Si el de 2006 ya fue divisivo y acabó mal, ninguna razón hay para pensar que un nuevo texto, y más aún uno de inspiración nacionalista, no vaya a acabar peor

El próximo 12 de diciembre se celebrará en el Congreso un pleno sobre Cataluña. A la vista de las pasiones que el tema suscita, y de la baja calidad de los debates parlamentarios últimamente, quizá sea recomendable instalar en el salón de plenos, junto a la mesa de los estenotipistas, un anemómetro que indique a la presidenta cuando la borrasca de acritud supere límites que aconsejen suspender lo sesión. Pero termino de escribir esta frase y ya me arrepiento: no llamemos al mal tiempo y confiemos en la capacidad de nuestros representantes de discutir con tino y mesura.

Porque discutir, es seguro que se discutirá. Ha trascendido que el presidente del gobierno quiere ofrecer un nuevo estatuto a la comunidad catalana. Al menos, esa es la expectiva creada por los medios. Albert Rivera ya ha anunciado que esa oferta es un error; dado que su partido lidera la oposición en Cataluña, y Ciudadanos es indispensable en cualquier operación estatutaria, la suya no es una objeción a echar en saco roto. En realidad, se trata de acertar con eso que los italianos llaman tempistica. Y es que hasta el propio Pascual Maragall terminó admitiendo que fue un error forzar el Estatut de 2006 sin haber procedido a la reforma constitucional previa, reconociendo implicitamente que no estaban desprovistos de razón quienes vieron en el texto tacha de inconstitucionalidad.

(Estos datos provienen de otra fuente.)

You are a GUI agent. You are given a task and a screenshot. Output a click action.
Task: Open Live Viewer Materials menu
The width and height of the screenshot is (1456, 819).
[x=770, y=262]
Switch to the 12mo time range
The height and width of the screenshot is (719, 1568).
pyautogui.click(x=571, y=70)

Lo mismo cabe decir hoy: promover otro estatuto sin haber procedido antes a la reforma constitucional es una invitación no a repetir nuestro pasado, sino al más penoso trance de repetir nuestro presente. Porque otro aspecto complica más el brete ahora. En 2006, la apuesta por el nuevo Estatut se hizo por y para el catalanismo, cuya hegemonía se disfrazaba de consenso. Hoy sabemos que ese consenso no es tal y debe ser renegociado en el seno de la sociedad catalana. Ayudaría a visualizarlo si Cs hiciera su propia oferta estatutaria: un nuevo estatuto que incluyese, por ejemplo, igual y simétrico rango para catalán y español, la implantación de una escuela bilingüe o el traslado de la diada del 11 de septiembre a Sant Jordi. La oferta no tendría recorrido, pero sí la bondad de patentizar las muy distintas preferencias que tiene hoy el catalán que apoya a Inés Arrimadas del catalán que apoya a Quim Torra.

Es decir, si el Estatut de 2006 ya fue divisivo y acabó mal, ninguna razón hay para pensar que un nuevo Estatut, y más aún uno de inspiración nacionalista, no vaya a acabar peor. Algún día Cataluña volverá a votar una norma de autogobierno moderna y eficaz, pero no podrá ser antes de que la propia sociedad catalana haya hecho las paces con su pluralismo interno. Lo mejor que puede hacer Madrid es ayudar a promover ese dialogo entre catalanes. No tomemos, antes de tiempo, la misma curva donde el coche se siniestró.